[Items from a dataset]
::::::::

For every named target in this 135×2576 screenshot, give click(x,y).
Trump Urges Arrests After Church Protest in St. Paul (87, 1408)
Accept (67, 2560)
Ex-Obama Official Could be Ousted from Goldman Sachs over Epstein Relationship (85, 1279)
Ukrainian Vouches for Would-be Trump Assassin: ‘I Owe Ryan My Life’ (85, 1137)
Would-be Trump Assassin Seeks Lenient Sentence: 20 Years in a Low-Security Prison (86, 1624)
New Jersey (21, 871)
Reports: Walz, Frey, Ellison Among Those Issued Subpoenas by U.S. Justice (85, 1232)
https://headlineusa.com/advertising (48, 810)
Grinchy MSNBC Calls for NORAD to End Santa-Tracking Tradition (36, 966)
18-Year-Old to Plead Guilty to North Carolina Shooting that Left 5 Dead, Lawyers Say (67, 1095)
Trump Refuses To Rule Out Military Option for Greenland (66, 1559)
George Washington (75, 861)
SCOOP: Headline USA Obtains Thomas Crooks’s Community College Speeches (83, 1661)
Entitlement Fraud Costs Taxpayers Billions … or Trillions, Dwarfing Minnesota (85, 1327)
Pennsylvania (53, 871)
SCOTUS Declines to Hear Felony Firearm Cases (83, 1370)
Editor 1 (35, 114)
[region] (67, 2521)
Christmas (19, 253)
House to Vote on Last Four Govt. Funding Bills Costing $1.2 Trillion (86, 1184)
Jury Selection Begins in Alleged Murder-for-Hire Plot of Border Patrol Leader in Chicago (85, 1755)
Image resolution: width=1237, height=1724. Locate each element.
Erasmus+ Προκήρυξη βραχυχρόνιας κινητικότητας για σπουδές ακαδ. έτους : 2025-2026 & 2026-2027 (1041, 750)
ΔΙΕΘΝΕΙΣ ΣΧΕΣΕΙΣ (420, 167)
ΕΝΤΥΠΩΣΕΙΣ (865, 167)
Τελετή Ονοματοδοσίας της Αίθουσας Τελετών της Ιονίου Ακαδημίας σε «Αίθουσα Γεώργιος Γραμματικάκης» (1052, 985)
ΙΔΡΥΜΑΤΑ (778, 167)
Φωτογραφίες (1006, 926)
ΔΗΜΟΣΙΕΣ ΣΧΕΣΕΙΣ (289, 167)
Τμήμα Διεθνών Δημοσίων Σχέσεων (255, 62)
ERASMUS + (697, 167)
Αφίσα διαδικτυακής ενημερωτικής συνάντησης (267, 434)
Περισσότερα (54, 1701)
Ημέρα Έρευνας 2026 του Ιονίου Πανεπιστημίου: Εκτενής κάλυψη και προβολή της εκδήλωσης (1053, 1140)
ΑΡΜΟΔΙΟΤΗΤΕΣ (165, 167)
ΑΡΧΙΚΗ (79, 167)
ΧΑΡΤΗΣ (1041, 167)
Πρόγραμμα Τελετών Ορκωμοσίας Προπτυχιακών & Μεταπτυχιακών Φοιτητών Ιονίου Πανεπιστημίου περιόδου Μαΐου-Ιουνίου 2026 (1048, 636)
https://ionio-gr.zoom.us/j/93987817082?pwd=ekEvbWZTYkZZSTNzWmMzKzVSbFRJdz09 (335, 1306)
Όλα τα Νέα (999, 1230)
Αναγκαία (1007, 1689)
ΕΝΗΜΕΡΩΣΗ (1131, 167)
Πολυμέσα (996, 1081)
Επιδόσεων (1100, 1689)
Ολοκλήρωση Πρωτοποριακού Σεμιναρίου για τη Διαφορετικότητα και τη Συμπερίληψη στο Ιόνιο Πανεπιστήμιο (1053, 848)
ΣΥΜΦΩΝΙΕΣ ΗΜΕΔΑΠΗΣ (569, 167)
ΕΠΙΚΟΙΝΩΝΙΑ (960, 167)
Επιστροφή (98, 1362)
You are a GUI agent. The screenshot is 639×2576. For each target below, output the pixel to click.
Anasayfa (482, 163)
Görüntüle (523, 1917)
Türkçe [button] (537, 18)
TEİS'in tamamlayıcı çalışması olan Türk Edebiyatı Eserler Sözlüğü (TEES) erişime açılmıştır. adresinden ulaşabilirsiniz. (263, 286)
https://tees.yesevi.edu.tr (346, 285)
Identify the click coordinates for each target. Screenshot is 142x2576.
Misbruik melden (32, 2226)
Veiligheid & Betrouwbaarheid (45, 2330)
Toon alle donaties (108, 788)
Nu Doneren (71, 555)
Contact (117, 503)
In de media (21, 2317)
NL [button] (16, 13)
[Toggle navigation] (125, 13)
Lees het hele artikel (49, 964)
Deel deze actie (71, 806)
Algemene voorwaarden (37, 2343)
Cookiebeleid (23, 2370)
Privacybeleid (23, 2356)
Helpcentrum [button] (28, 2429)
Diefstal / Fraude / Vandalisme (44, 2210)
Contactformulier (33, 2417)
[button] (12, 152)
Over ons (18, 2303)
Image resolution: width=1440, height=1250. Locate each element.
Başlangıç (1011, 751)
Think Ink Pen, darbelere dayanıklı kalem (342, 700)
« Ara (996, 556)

::::::::

## Directions
Collect every row above that contains the word "Locate", treating uppercase and lowercase letters as different.

## Answer to the exercise
Image resolution: width=1237, height=1724. Locate each element.
Image resolution: width=1440, height=1250. Locate each element.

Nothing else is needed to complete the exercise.